La digitalisation de l’Afrique : Le point avec Saloua Karkri Belkeziz

A l’heure de la 4ème révolution industrielle, l’Afrique compte 473 millions d’internautes, soit 36% de sa population, selon la plate-forme de gestion des médias sociaux « Hootsuite ». Un chiffre relativement faible, pour un continent de plus d’un milliard de personnes. Alors, comment encourager la révolution numérique en Afrique?

En marge de la 12ème édition du forum MEDays, qui se tient du 13 au 16 novembre, à Tanger, MAROC DIPLOMATIQUE s’est entretenu avec Saloua Karkri Belkeziz la Présidente de la fédération des technologies de l’information, des télécommunications et de l’Offshoring (APEBI).

MD_ Est-ce que le digital peut éventuellement contribuer au renforcement de l’intégration africaine ?
_ Il faut dire que les défis dans tous les pays africains sont les mêmes. En Afrique, nous accusons un retard aux niveaux de l’industrie, la santé, l’éducation, etc. En revanche, le digital reste le seul moyen pour rattraper le temps perdu.
Le cas échéant, celui du Kenya, ou les citoyens étaient très peu bancarisés, en l’occurrence, une startup a trouvé une solution à travers le ‘mobile payment’. C’est un moyen de paiement qui ne nécessite pas de passer par les banques. Aujourd’hui, 46% du PIB au Kenya passe à travers ce canal du paiement mobile.
Au Rwanda, une startup a pensé à créer un logiciel, qui permet la distribution des médicaments aux régions enclavées, à travers des drones, parce qu’il y a des problèmes d’infrastructures et pauvreté.
Il y a plusieurs d’autres exemples qui montrent qu’aujourd’hui, le digital est un moyen de sauter le pas, notamment, une initiative qui est aussi très importante, l’alliance Smart Africa, lancée en 2014. Son objectif est de rapprocher le secteur privé et les gouvernements africains autour du développement de l’internet en Afrique.
On peut aussi travailler sur l’interconnexion de l’infrastructure telecom entre les différents pays d’Afrique, moyennant des câbles sous marins. D’ailleurs, Maroc Telecom a déjà démarré un projet dans ce sens. Ce qui permettrait d’offrir une connectivité pas chère, à l’ensemble de la population africaine.
Certes, la jeunesse à travers le continent est de plus en plus branchée à travers le continent, mais ensemble, on peut créer un marché numérique commun, qui nous permettra de créer des plateformes africaines, qui vont concurrencer les plateformes américaines.
MD_ Quel chemin à prendre pour accélérer la digitalisation de l’Afrique ?
_ Il y a plusieurs voies à suivre, qui peuvent impacter directement les populations africaines, à savoir, la connectivité, qui est très chère entre les différents pays d’Afrique, la réglementation numérique, avoir un code numérique purement africain, etc.
MD_ Est-ce que le digital commence à contribuer aujourd’hui, à la croissance économique du continent ?

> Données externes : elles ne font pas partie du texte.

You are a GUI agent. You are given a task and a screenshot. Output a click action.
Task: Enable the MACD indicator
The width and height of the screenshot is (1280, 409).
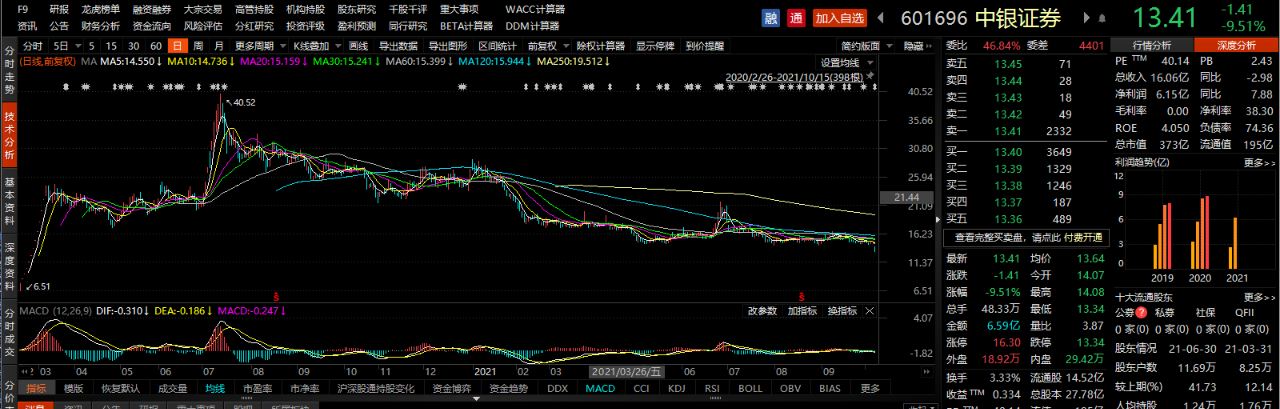pyautogui.click(x=600, y=388)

_ Dans toute l’Afrique, je pense que le chiffre est de 7% du PIB et plus de 300 000 emplois. Des chiffres très insuffisants.
Au Maroc, SM le Roi a appelé, dans plusieurs contextes, à digitaliser l’administration et à améliorer les services du citoyen.

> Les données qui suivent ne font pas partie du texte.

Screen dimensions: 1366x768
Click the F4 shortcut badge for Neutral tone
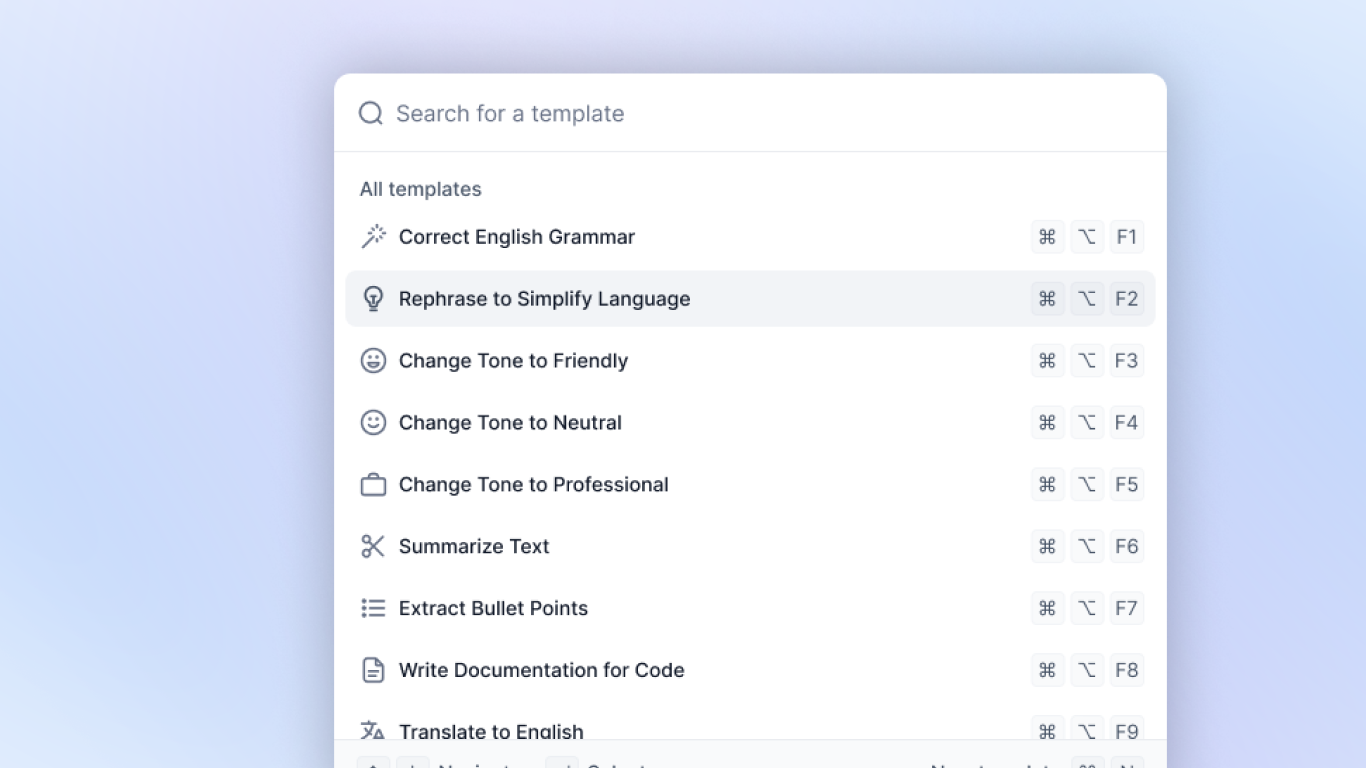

Il est temps d’accélérer le travail dans ce sens, maintenant qu’il y a une émergence du digital et qu’on assiste à la modernisation de la fonction publique.
En outre, nous sommes en train d’attendre justement la nouvelle commission qui va discuter du nouveau modèle de développement économique. Nous espérons qu’il sera basé sur le digital, parce que ce n’est pas un secteur en soi. Il comporte trois dimensions : horizontale (liée à tous les secteurs), vertical (elle concerne l’administration, le citoyen et l’entreprise) et temporelle (liée à la notion du temps).
MD_ Est-ce qu’on peut dire que le processus de la digitalisation du Maroc a atteint un stade de maturité ?
_ En réalité, il ne va pas encore assez vite ! D’ailleurs, à l’APEBI, nous sommes en train de préparer un livre de recommandations, que nous allons présenter le 4 décembre, où on va émettre des propositions concrètes, basées sur des entretiens avec des personnalités marocaines aussi bien politiques, économiques que d’autres, pour dire voilà ce qu’il faut faire dans les domaines de la gouvernance, la formation, les infrastructures, le télécom, etc. Nous espérons que le gouvernement en tiendra compte
Je trouve qu’on devrait avoir un jour un portefeuille ministériel qui s’occuperait des technologies de l’information, comme le cas de plusieurs pays du continent.